Pour les entreprises, la nécessité de fournir un FEC à l’administration en cas de contrôle fiscal fait naître de nouvelles obligations. Produire le Fichier des Écritures Comptables, l’analyser pour en vérifier la conformité, rédiger sa notice explicative, l’archiver… Le cabinet peut, assez logiquement, s’acquitter de tout ou partie de ce travail pour le compte de ses clients. Mais ses diligences et son degré de responsabilité de l'expert-comptable à l’égard du FEC sont à préciser dans sa lettre de mission.
L’introduction, en 2014, de l’obligation pour les entreprises de présenter leur Fichier des Écritures Comptables (FEC) lors de contrôles fiscaux a considérablement changé la donne, pour elles comme pour leurs experts-comptables. Il leur a fallu s’organiser pour être en mesure de produire un FEC, de le présenter dans les délais requis et de s’assurer qu’il réponde aux normes exigées par l’administration fiscale.
Cinq ans après, la question des responsabilités de chacun à l’égard du FEC se pose encore parfois chez certains confrères. Or, cette question est tout sauf théorique car les risques liés au FEC sont bien réels : en jeu notamment des sanctions en cas de rejet du fichier par l’administration, un rejet de comptabilité voire une taxation d’office.
Les recommandations formulées par le Conseil Supérieur de l’Ordre des Experts-Comptables dans son guide pratique1 incitent à retenir que la responsabilité en matière de FEC incombe à celui qui tient la comptabilité. Mais dans les faits, la réponse à cette question peut être plus complexe et c’est au cas par cas, en fonction de la lettre de mission de l’expert-comptable, que ce sujet peut être tranché.
Runview fait le point sur ce qui est généralement attendu des professionnels du chiffre en fonction des trois types de missions couramment pratiquées.

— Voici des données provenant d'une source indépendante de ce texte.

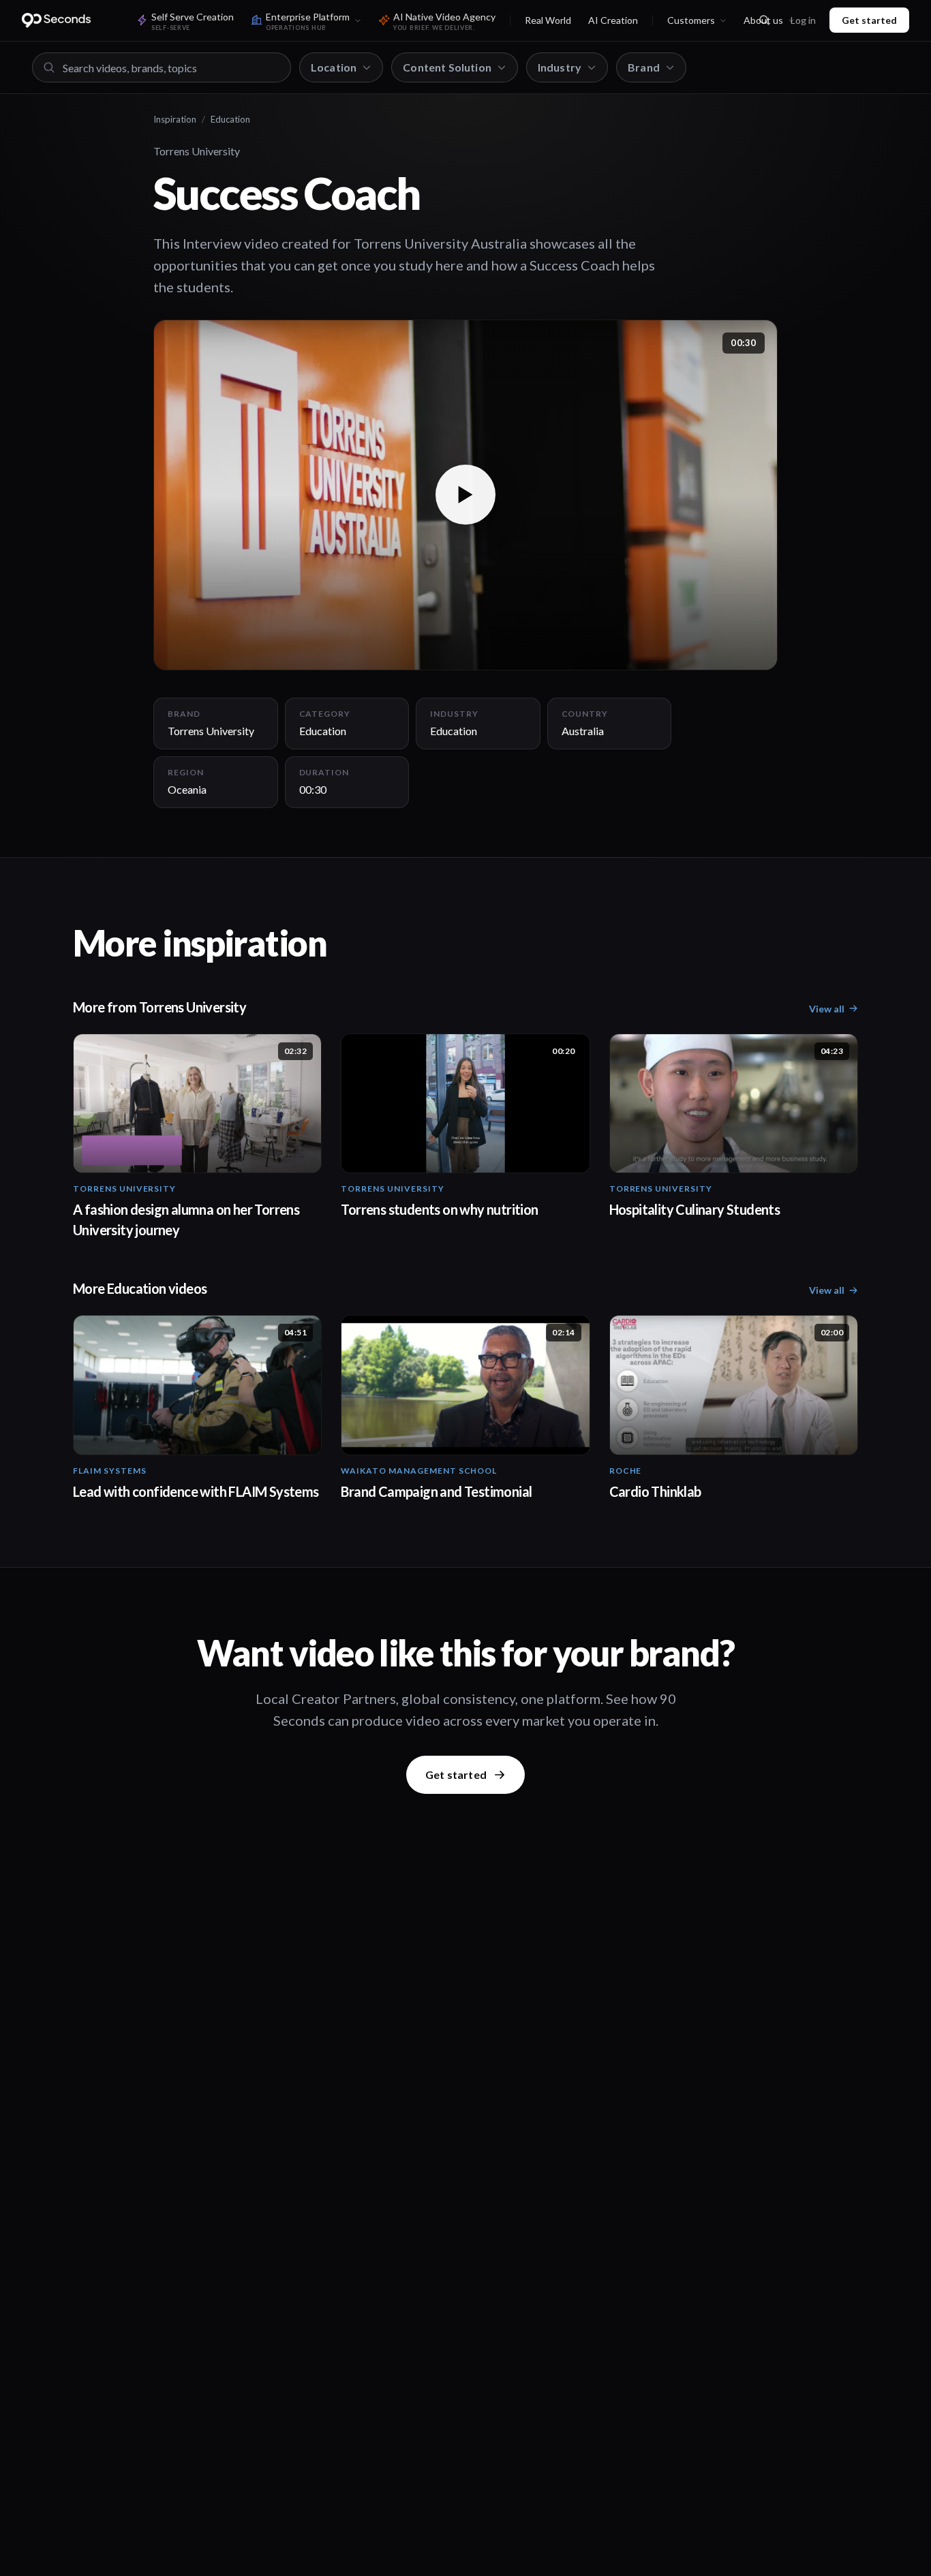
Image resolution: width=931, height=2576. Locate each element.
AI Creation (613, 20)
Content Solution (447, 67)
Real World (548, 20)
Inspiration (174, 119)
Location (333, 67)
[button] (465, 495)
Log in (803, 20)
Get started (869, 20)
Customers (691, 20)
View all (826, 1008)
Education (230, 119)
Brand (644, 67)
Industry (559, 67)
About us (763, 20)
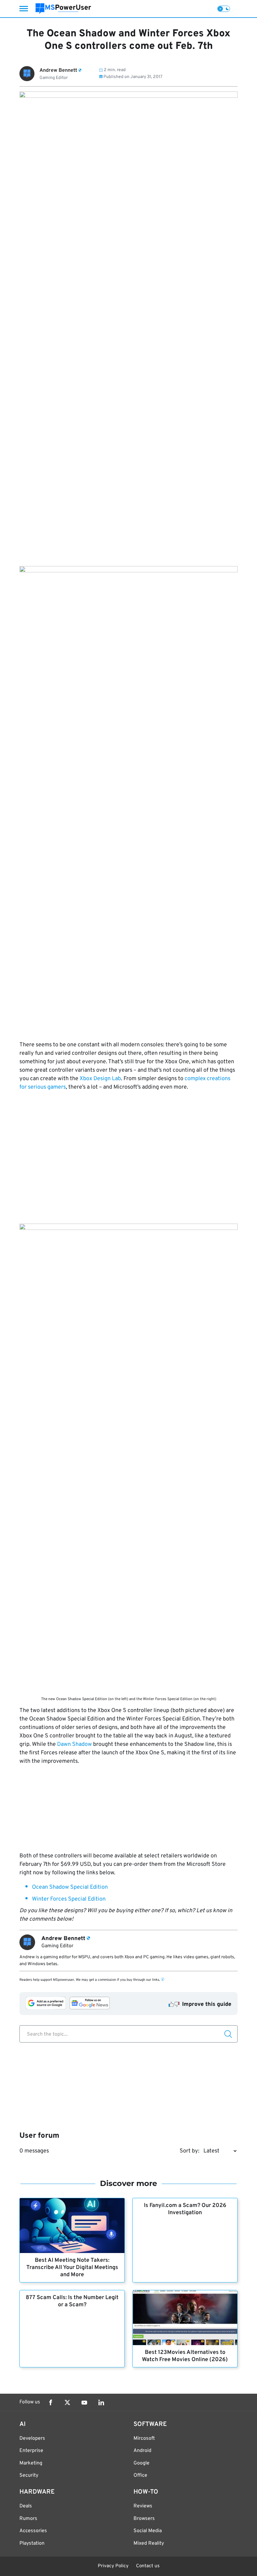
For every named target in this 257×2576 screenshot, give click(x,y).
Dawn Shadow (74, 1744)
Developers (32, 2438)
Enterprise (31, 2451)
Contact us (148, 2566)
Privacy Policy (113, 2566)
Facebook (50, 2402)
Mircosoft (144, 2438)
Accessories (33, 2531)
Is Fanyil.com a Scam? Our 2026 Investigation (185, 2209)
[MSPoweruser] (63, 8)
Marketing (30, 2463)
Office (140, 2475)
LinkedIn (101, 2402)
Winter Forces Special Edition (69, 1899)
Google (141, 2463)
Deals (25, 2506)
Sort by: (189, 2151)
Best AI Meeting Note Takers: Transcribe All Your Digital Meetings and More (72, 2267)
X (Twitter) (67, 2402)
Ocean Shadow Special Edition (70, 1887)
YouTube (84, 2402)
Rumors (28, 2519)
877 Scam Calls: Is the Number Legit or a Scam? (72, 2301)
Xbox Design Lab (100, 1078)
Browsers (144, 2519)
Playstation (32, 2543)
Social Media (148, 2531)
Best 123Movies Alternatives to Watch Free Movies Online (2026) (185, 2356)
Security (28, 2475)
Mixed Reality (149, 2543)
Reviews (143, 2506)
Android (142, 2451)
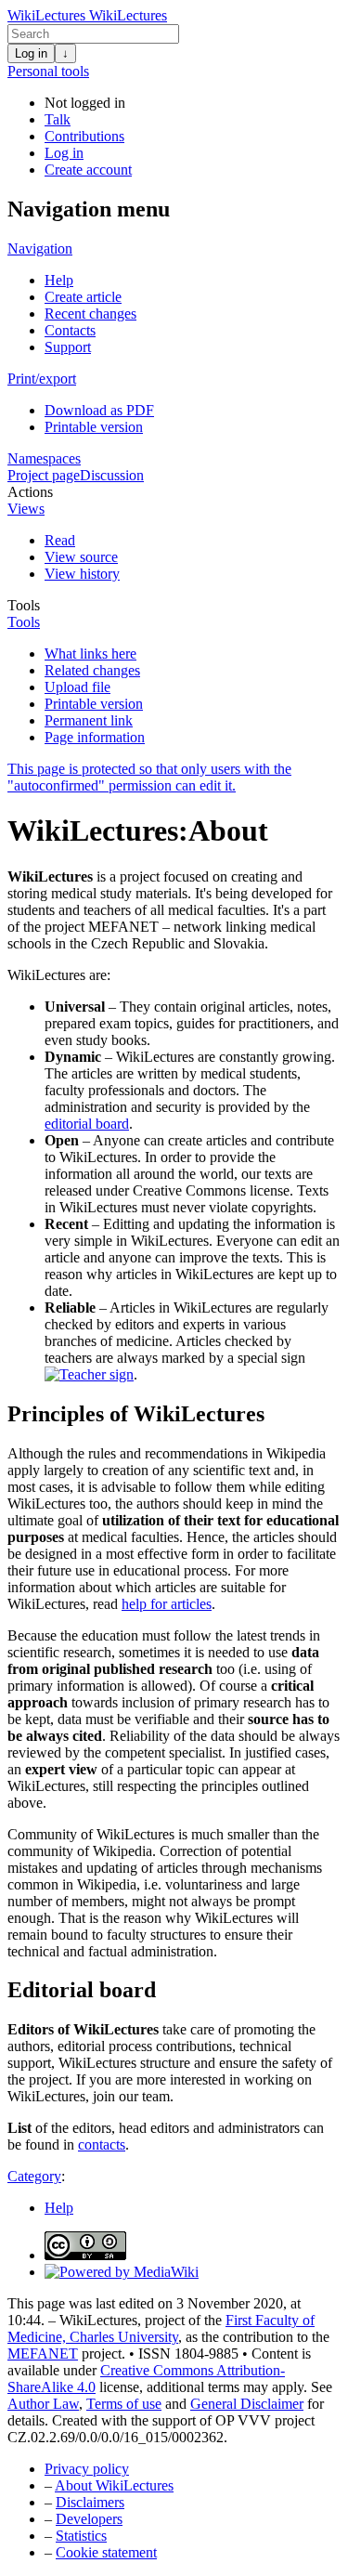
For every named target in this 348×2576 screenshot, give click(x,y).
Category (34, 2176)
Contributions (84, 136)
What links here (90, 653)
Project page (43, 475)
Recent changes (90, 313)
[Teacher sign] (89, 1374)
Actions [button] (30, 492)
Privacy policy (87, 2469)
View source (81, 557)
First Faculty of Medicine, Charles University (161, 2328)
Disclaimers (90, 2502)
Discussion (112, 475)
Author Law (43, 2404)
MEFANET (42, 2353)
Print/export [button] (41, 378)
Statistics (81, 2535)
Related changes (92, 670)
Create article (83, 297)
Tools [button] (23, 605)
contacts (101, 2144)
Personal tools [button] (48, 71)
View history (82, 574)
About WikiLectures (114, 2485)
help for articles (167, 1604)
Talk (58, 119)
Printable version (94, 427)
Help (59, 280)
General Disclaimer (246, 2404)
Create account (88, 169)
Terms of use (123, 2404)
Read (60, 540)
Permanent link (89, 720)
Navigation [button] (39, 248)
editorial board (87, 1123)
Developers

Cas n°1 : l’expert-comptable assure une mission de tenue des comptes
Lorsque l’expert-comptable est chargé de tenir la comptabilité de son client, il lui revient de produire également son FEC, car il constitue un document fiscal obligatoire issu de ses travaux. Jean Saphores, expert-comptable et commissaire aux comptes associé du cabinet Sogapex, ancien vice-président du CSOEC en charge du secteur de l’Innovation au service des cabinets, nous le confirme : « Le FEC fait très clairement partie de la mission fiscale d’un expert-comptable. En matière de responsabilité civile, c’est toujours celui qui produit la comptabilité qui sera responsable du FEC ». Cette nouvelle obligation est déjà intégrée depuis quelques années dans les lettres de mission types proposées par l’Ordre, et est désormais systématiquement mentionnée par les cabinets dans la liste des travaux à effectuer par l’expert-comptable.
Dans ce cas de figure, il est judicieux pour le cabinet de procéder également à divers contrôles sur le FEC, tant dans l’intérêt de son client que pour se protéger lui-même. En effet, en cas de rejet du FEC ou d’anomalies détectées par l’administration fiscale, la responsabilité de l'expert-comptable pourrait être engagée. Au-delà du risque financier, cela ne manquerait pas d’altérer l’image du cabinet et peut entraîner une perte de clientèle.
Le professionnel pourra donc analyser le FEC produit en vue de vérifier :
- Sa conformité aux normes de format et de structure exigées par l’administration,
- La présence de toutes les informations comptables obligatoires,
- La concordance entre le fichier et la comptabilité générale de l’entreprise, et la cohérence des informations.
Dès lors qu’il élabore l’original de la comptabilité de son client, il doit aussi garantir la possibilité d’accéder à l’ensemble des données et de la documentation comptables pendant la période de conservation légale. Il lui faut pour cela archiver les fichiers et les documents justifiant la comptabilité.
Il est conseillé d’archiver également les FEC à chaque clôture d’exercice, après leur vérification, éventuellement en utilisant un certificat électronique pour en garantir l’intégrité. En cas de contrôle fiscal, il sera en mesure de fournir le FEC sans délai à son client, et ainsi éviter des pénalités de retard de remise du fichier.
L’expert-comptable peut également prendre en charge entièrement, ou participer en partie à la rédaction de la notice explicative accompagnant le FEC de son client. Ce document vise à expliciter les particularités du fichier, afin d’en faciliter la compréhension par le vérificateur. Il permet par exemple de justifier certaines anomalies dues aux spécificités des procédures comptables de l’entreprise, même si l'on constate qu’en pratique, les explications relatives au FEC sont encore parfois données par l'expert-comptable à l'oral.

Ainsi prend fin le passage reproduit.